The furling mainsail hardware used in a Charleston Spar has proven to be a
very simple and robust system.

It is the tackle needed to handle the sail, and the sailor, that are the
weak parts.

The end result: THE SAILOR BLAMES THE FURLER !!!!!

Our experience has shown that it is the inability of the sailor to read,
understand and follow the instructions on the use and care of the entire
system that is major cause of any problems encountered.

 #1 Keeping the system clean: When you wash down the boat, wash the blocks,
control lines, boom, track and hose out the car in top of the boom while
rolling it back and forth. Wash the furlers, all three of them. Make sure
the drain at the aft-bottom of the mast at the deck is working. Salt
crystals are like little knives in the lines and blocks. Keeping them clean
of salt and dirt will lengthen their life and ease the lines movement
through the blocks and over the track stop at the outer end of the boom.

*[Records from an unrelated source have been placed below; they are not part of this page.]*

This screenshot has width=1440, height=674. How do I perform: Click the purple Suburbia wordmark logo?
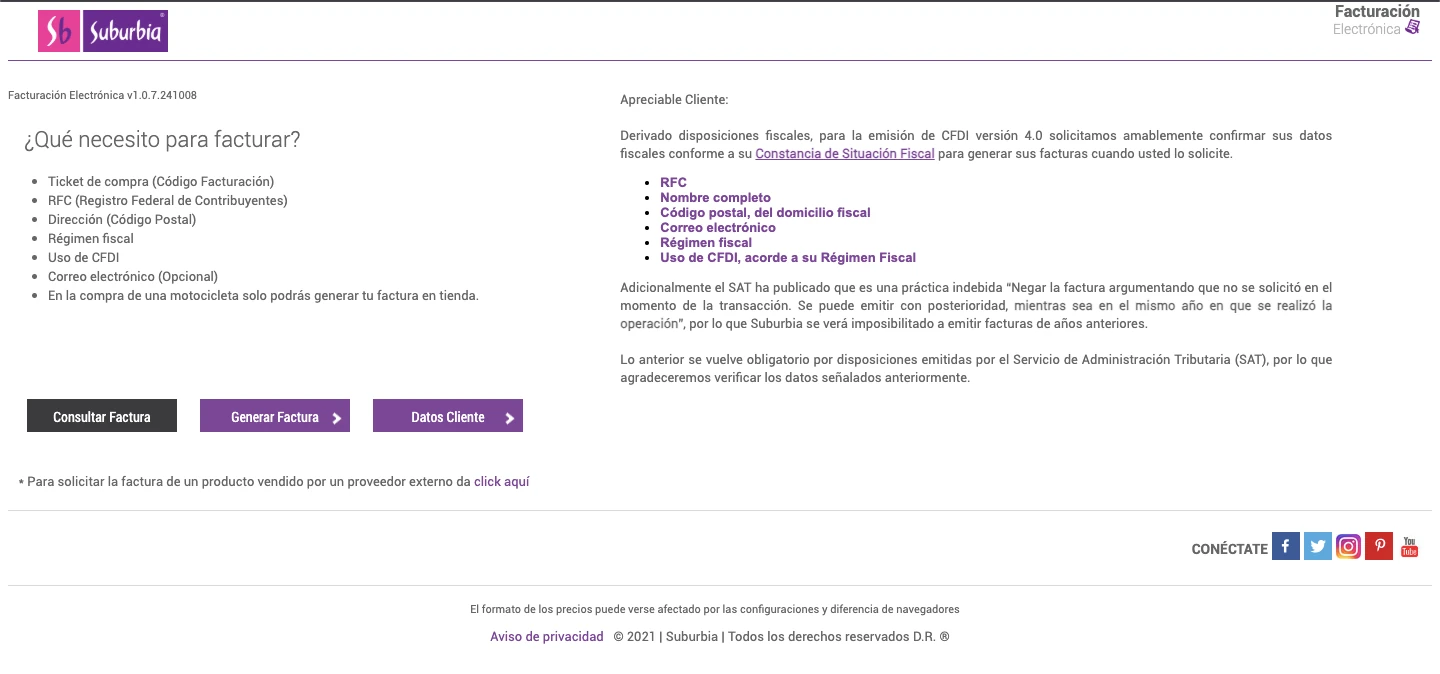click(125, 32)
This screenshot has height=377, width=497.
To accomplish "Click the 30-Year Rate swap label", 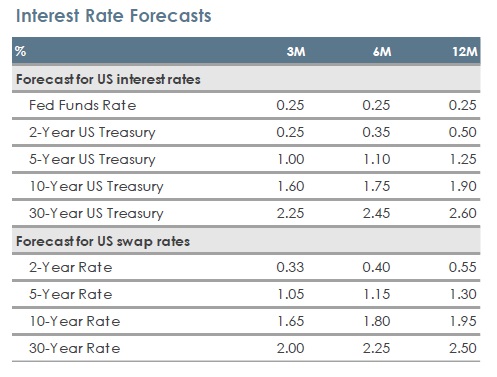I will [x=75, y=348].
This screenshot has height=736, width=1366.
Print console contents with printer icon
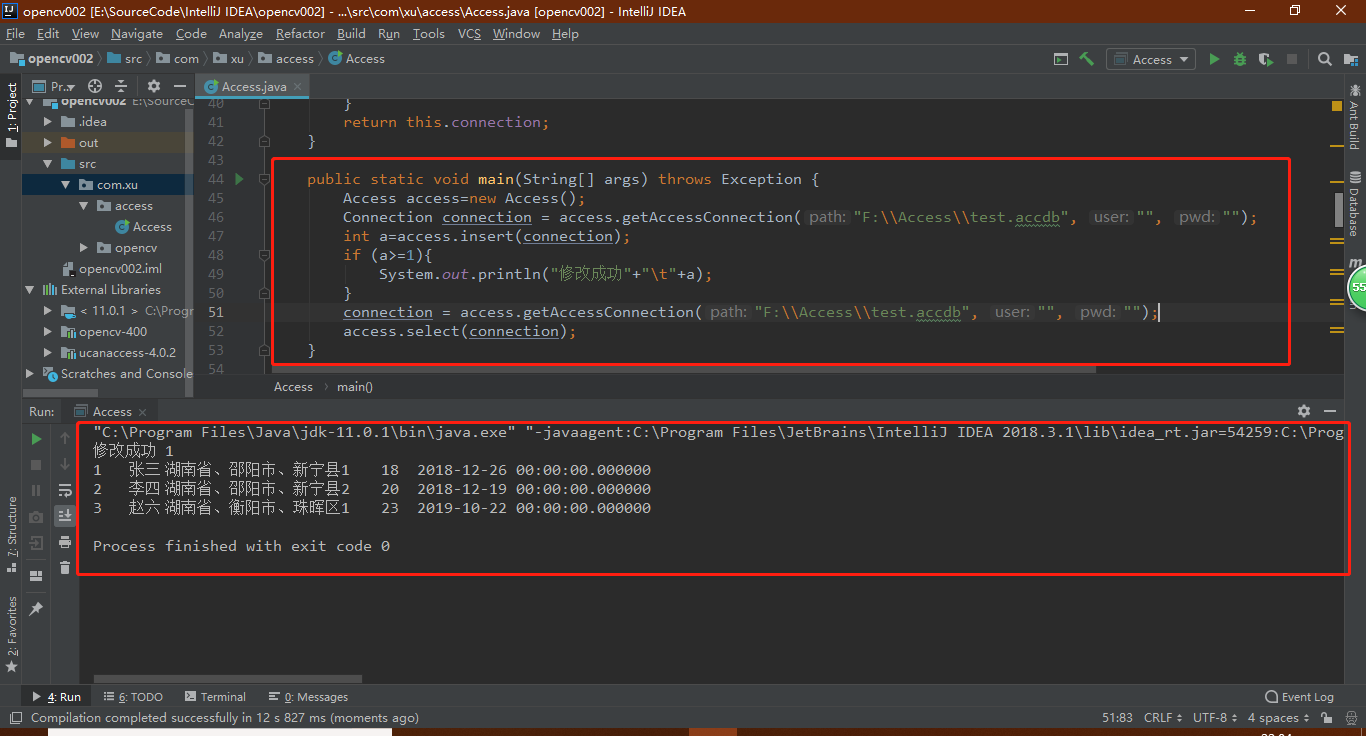click(64, 542)
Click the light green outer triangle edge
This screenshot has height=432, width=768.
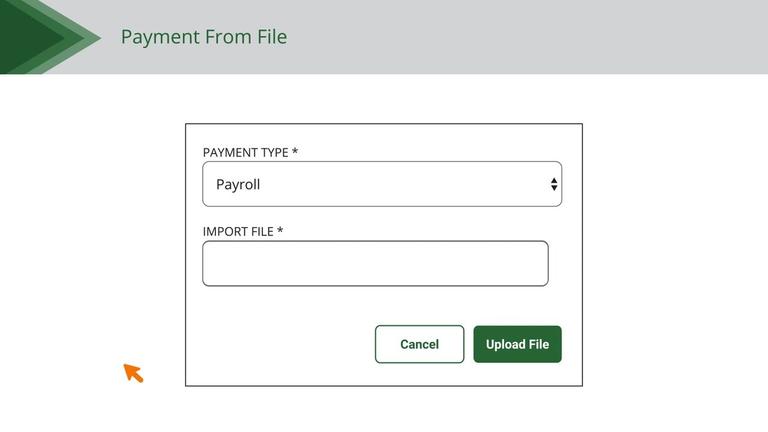[90, 38]
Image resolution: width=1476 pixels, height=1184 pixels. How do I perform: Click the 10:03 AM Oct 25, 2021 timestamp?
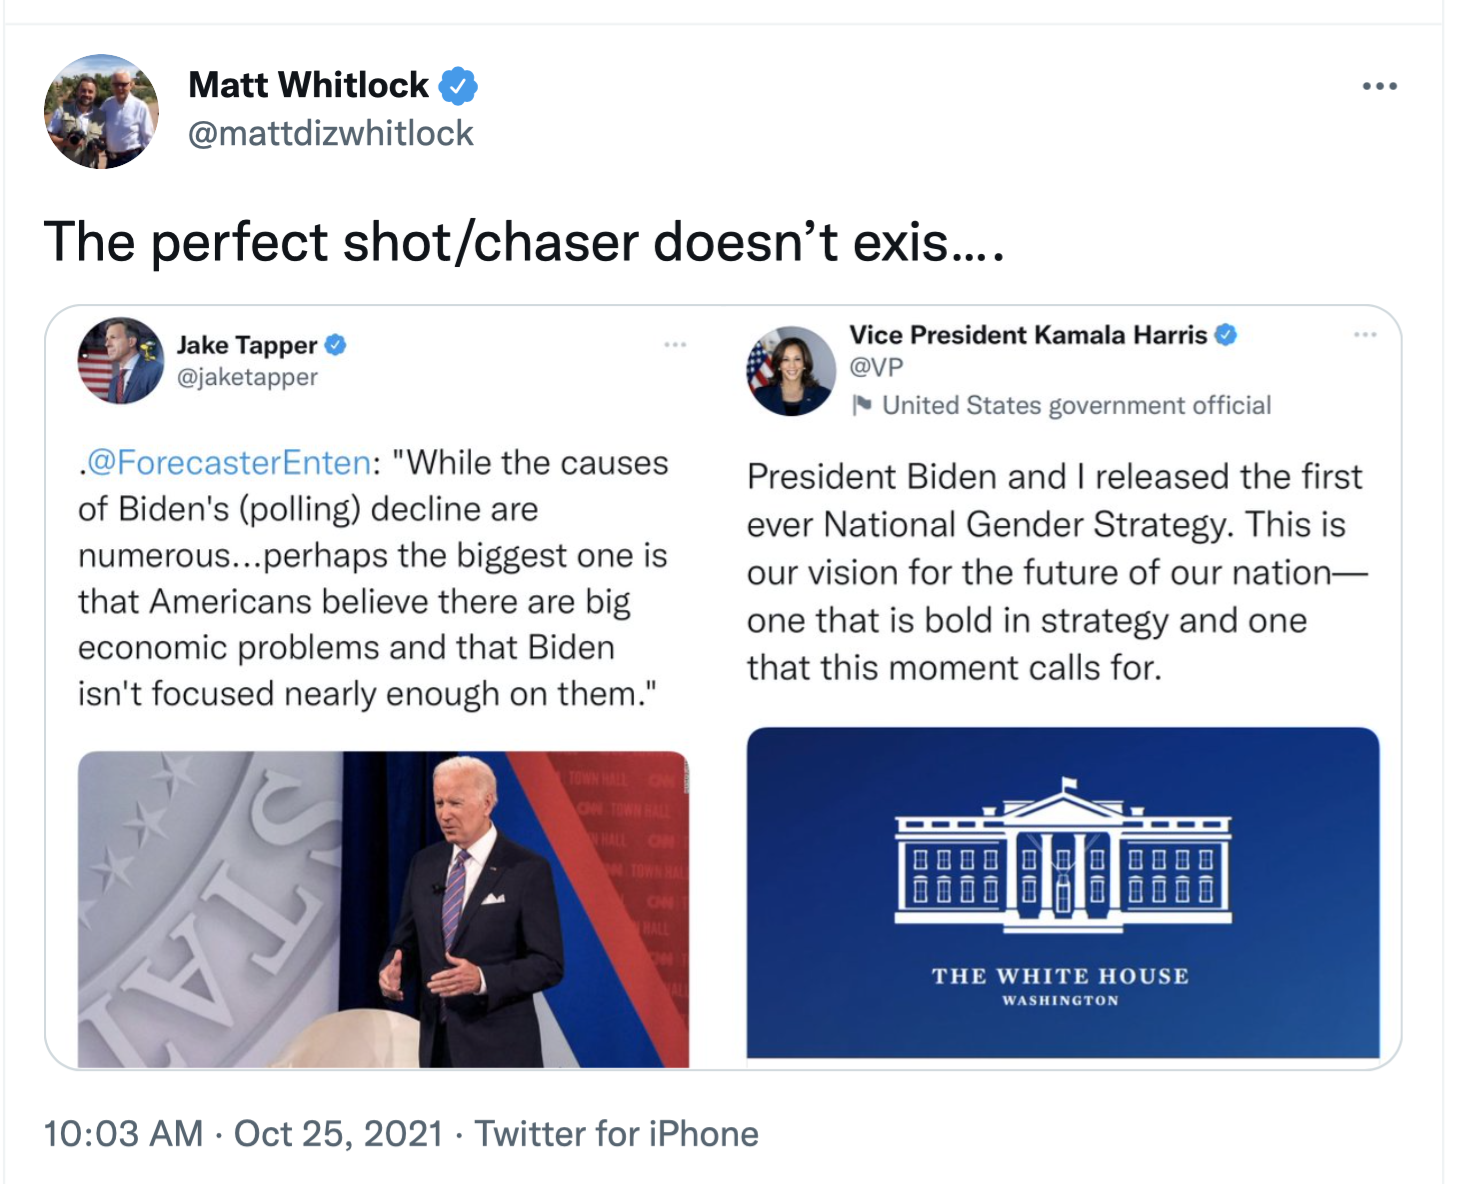pyautogui.click(x=243, y=1134)
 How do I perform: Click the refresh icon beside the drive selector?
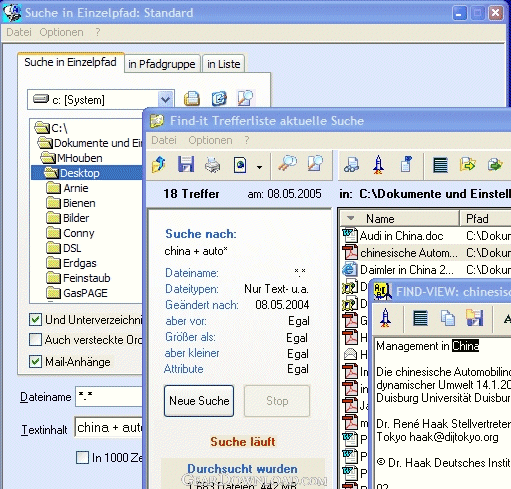[219, 99]
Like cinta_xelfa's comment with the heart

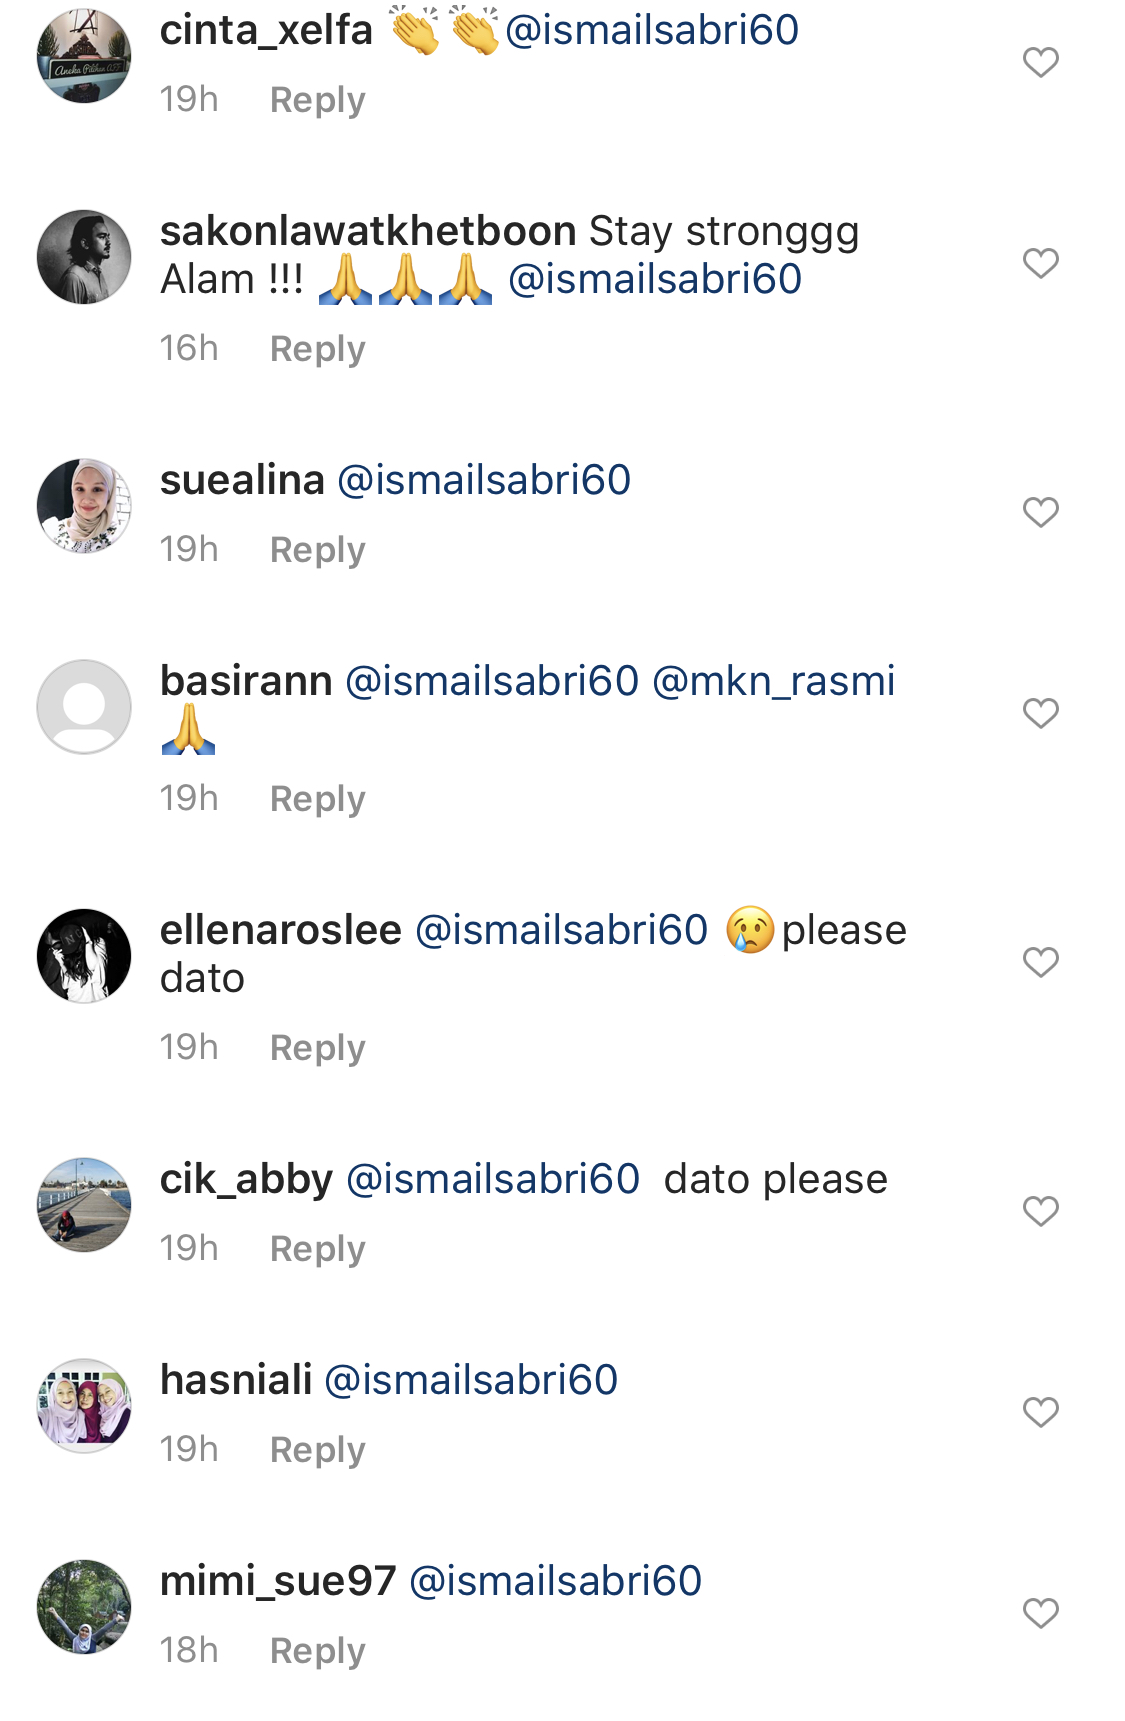1040,63
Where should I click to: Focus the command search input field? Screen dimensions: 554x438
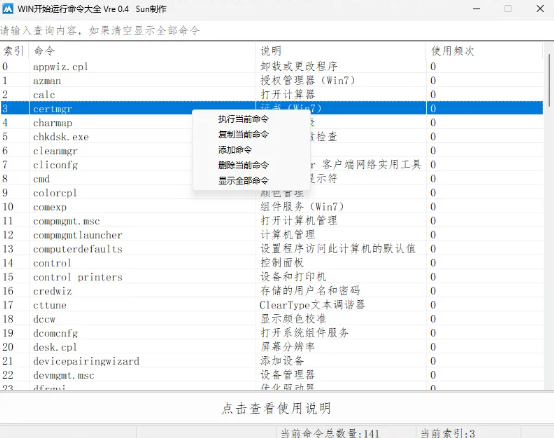pyautogui.click(x=277, y=30)
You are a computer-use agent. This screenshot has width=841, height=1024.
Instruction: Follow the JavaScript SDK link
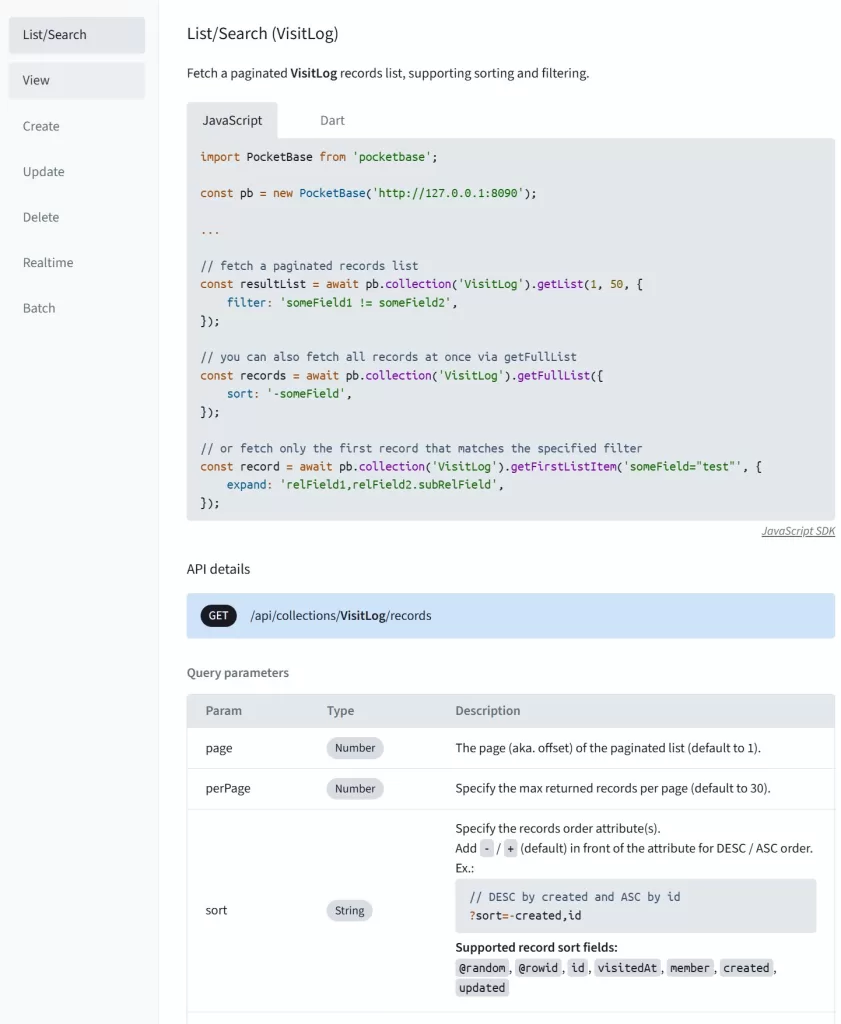tap(798, 531)
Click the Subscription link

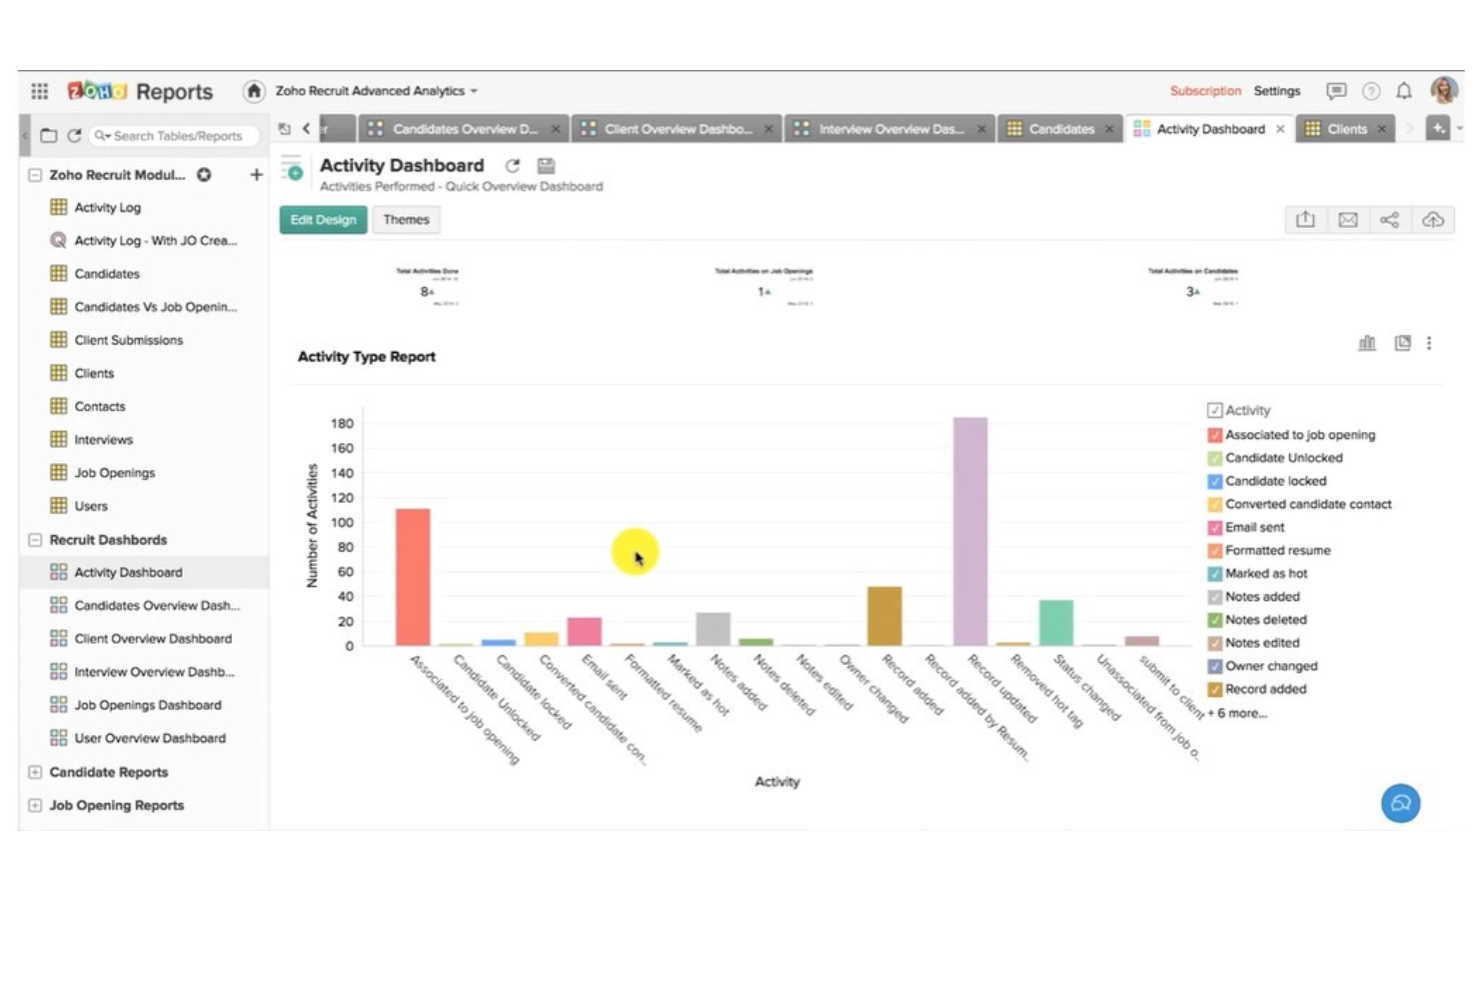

 #2 Every quality double braid rope manufacturer states that: “Double Braid
rope should always be coiled in a figure eight.” (the natural way it wants
to coil when relatively new) Yet many refuse to do it, or make sure their
crew does it. The end result of coiling it in a circle is a line with
permanent twists of the inner core against the outer cover, which creates
friction every time the twisted line goes through a block creating wear in
both. Add to that the normal degradation of the sun, salt and dirt, and
soon the lines outer cover begins to fray and bind as it makes its way
through the blocks and over the boom track stop block at the outer end of
the boom.

 #3 Boom height: Over time and sailing on the wind with a tight topping
lift stretches it. Eventually the sailor notices it and over tightens it to
the point where the angle of the outhaul to the clew in not ideal, and that
increases the stresses on the furling tackle with the extra effort needed
to use it, shortening its life.

 #4 Halyard tension;   The furling mainsails luff sets in an extrusion very
similar to the headsails. The difference is that the mainsails extrusion is
round (not foil shaped), has no stay inside and is attached only at the top
of the furler. The halyard is attached to the upper  swivel and the sails
luff tape is slid into a slot just like the headsails. When attaching the
sail and when the sail is deployed the attaching points are about 1” aft of
the extrusion. Over tensioning of the halyard will bow the extrusion in the
middle and as the sail begins to fill the mast cavity it can create a
difficulty in fully furling the sail. And, forcing it can make unfurling
very difficult. Ideally, furled or deployed with no wind in the sail one
should be able to move the tack strap with ones fingers a little with out a
lot of effort.

 #5 Furling Properly: As one prepares to furl the mainsail, head the boat
up leaving the wind slightly on the starboard side of the boat. Furling
line on the winch, outhaul ready to ease out, and as one winches the sail
into the mast hold some tension on the outhaul to get a smooth furling of
the sail around the extrusion and into the mast.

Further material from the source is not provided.